On July 25, Xinyi Chen successfully defended the thesis “Reconstruction of the initial conditions: improvements and applications to constraining dark energy and primordial non-Gaussianity” (advisor: Nikhil Padmanabhan).
Xinyi explained, “The nature of dark energy and the mechanism behind cosmic inflation are two enigmas in fundamental physics. We have a wide range of theoretical models that could explain these and we need precise observational constraints to discriminate among these models. In my PhD, I aimed to make better observational measurements to probe dark energy and inflation by using a technique called reconstruction of the initial conditions. I developed a reconstruction method that combines machine learning and perturbative approaches that significantly improves the performance of perturbative methods. I also explored an alternative way of measuring primordial non-Gaussianity, a feature predicted by many inflation models, with the application of reconstruction. These developments will soon be applied to observations to realize new constraints.”
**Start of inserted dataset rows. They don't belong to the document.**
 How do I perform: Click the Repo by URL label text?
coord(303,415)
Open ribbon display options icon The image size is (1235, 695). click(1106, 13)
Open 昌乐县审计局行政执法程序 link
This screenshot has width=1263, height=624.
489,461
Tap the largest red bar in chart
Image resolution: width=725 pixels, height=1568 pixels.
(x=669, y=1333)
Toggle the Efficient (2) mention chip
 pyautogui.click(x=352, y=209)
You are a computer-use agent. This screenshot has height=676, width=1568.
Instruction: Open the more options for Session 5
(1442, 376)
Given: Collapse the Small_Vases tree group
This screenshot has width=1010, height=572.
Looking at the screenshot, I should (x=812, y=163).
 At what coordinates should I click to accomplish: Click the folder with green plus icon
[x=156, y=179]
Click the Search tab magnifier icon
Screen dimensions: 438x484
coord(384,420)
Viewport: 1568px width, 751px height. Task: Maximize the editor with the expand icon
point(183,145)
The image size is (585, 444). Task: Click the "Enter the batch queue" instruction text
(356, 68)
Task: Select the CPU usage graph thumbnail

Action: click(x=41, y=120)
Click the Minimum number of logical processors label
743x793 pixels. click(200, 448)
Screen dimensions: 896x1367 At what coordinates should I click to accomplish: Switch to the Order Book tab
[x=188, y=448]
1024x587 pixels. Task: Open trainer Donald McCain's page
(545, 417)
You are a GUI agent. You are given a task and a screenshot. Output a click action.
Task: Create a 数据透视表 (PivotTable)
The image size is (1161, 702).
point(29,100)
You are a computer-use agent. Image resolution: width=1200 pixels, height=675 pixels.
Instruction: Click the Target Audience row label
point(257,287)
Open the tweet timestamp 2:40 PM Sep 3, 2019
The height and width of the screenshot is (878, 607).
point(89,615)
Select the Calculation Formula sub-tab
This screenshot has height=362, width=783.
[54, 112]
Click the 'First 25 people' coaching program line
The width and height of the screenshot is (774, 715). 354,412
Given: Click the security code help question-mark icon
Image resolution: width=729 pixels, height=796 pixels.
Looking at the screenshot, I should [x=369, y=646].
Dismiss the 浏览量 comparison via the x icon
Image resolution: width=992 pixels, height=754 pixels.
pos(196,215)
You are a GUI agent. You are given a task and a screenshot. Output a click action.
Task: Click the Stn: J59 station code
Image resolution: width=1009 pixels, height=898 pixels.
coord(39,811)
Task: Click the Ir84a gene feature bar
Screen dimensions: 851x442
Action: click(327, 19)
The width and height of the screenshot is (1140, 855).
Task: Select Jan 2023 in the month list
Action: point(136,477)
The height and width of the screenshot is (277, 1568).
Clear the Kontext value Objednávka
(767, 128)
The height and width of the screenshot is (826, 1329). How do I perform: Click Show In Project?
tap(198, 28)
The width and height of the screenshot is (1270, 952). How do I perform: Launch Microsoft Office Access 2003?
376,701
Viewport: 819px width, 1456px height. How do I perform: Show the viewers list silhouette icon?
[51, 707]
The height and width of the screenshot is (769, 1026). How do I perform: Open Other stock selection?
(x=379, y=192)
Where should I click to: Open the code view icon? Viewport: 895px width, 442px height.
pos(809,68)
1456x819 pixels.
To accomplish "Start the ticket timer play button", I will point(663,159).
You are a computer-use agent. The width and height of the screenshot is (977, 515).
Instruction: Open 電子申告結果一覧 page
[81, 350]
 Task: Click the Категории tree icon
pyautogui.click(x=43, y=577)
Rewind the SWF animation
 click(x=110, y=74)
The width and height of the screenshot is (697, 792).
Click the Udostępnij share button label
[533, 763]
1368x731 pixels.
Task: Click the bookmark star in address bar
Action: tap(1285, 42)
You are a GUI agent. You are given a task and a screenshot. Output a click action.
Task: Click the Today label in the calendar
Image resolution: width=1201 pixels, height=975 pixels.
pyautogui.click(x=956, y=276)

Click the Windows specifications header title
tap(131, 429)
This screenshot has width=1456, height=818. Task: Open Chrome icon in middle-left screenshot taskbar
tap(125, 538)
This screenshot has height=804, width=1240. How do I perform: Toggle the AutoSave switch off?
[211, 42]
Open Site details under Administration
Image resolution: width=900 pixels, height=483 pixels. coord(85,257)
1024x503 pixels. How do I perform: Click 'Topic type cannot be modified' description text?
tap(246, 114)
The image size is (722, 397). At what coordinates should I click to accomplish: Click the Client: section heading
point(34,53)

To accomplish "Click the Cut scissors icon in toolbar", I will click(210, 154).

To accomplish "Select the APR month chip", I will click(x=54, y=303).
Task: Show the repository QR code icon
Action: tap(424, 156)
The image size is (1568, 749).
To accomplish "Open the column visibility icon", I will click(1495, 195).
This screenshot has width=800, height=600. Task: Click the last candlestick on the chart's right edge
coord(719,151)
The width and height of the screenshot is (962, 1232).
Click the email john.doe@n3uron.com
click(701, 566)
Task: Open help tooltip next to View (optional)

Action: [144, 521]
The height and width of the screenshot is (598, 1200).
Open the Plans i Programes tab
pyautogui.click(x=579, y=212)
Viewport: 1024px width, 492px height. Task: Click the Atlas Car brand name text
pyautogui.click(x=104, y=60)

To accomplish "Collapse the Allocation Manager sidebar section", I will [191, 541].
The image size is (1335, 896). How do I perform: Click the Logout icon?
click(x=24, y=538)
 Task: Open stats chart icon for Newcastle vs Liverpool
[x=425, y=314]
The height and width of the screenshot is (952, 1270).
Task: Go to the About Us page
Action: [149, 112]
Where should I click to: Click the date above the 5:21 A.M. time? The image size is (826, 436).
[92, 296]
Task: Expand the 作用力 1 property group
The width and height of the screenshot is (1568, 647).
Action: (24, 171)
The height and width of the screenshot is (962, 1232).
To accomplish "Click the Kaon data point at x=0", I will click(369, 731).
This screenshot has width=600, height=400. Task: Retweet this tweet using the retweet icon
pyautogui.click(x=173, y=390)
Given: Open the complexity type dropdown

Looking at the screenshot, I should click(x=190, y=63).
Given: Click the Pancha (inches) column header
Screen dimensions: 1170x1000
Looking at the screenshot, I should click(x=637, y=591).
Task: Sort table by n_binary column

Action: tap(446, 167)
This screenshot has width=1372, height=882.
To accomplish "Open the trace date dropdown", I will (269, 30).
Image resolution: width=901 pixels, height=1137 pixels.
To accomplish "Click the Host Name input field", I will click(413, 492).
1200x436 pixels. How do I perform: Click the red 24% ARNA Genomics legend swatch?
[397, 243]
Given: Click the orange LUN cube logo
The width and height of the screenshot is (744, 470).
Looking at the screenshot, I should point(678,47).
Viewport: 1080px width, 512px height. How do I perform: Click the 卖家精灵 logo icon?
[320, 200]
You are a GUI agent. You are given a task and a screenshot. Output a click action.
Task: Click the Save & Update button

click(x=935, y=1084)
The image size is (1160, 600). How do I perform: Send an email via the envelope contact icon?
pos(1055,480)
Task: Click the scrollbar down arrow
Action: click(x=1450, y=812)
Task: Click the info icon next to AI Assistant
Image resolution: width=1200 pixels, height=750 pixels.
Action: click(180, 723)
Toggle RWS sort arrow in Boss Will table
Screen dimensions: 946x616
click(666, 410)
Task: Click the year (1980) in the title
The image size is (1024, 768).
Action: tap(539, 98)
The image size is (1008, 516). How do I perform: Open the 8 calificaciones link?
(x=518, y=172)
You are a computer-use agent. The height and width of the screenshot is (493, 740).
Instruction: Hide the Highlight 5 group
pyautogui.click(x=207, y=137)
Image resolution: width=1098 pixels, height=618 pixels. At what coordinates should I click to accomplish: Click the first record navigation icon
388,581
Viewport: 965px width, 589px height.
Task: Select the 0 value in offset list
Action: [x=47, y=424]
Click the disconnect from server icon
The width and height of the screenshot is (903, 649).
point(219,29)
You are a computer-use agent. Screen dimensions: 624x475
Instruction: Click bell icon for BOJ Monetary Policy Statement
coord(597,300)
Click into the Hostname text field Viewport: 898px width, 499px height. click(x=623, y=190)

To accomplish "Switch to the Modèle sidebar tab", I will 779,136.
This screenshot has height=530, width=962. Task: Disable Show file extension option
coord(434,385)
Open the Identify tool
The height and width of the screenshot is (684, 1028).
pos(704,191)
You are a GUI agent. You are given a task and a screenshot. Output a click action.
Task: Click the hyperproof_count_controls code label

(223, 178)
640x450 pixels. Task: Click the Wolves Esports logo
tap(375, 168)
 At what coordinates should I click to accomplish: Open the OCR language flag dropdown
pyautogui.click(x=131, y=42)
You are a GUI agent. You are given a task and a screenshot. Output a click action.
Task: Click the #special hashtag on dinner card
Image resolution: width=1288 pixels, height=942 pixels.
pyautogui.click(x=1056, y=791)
She will be a postdoctoral fellow at the Perimeter Institute for Theoretical Physics.
Thesis abstract:
Dark energy and cosmic inflation are two enigmas in fundamental physics. We have a wide range of theoretical models for these two enigmas and we need precise observational constraints to discriminate among these models. For dark energy, the most prominent observational probe is the baryon acoustic oscillation (BAO) technique that maps the expansion history; for inflation, primordial non-Gaussianities (PNG) that are predicted by certain inflation models can be measured in the late-time Universe. This decade is witnessing a vast influx of high-precision cosmological observational data from various experiments, and the type that is most relevant to probe these two physics is large galaxy redshift surveys, which provide 3D observations of the late-time Universe. We need to improve our analysis techniques to fully realize the potential of those surveys to probe dark energy and inflation. One technique that can benefit both is reconstructing the initial conditions, by removing gravitational nonlinearity from the observed late-time density field. This thesis analyzes a newly proposed reconstruction algorithm in comparison of the standard reconstruction algorithm, in particular in the performance of BAO parameter fitting. Further, we propose a hybrid algorithm to enhance the performance of traditional algorithms using machine learning techniques. After these, we explore the application of reconstruction to constraining PNG and we propose an alternative approach to the usual method to constrain PNG. While the application of reconstruction for BAO is well established, it is not mature for PNG. In the final chapter, we closely analyze two reconstruction algorithms for “cutsky” in real surveys as part of the Dark Energy Spectroscopic Instrument (DESI) Year 1 analysis. This paves way for application of new reconstruction algorithms to real data. To conclude, we discuss further improvements to reconstruction and developments for application of reconstruction for PNG. We also discuss the application of the hybrid reconstruction algorithm to DESI.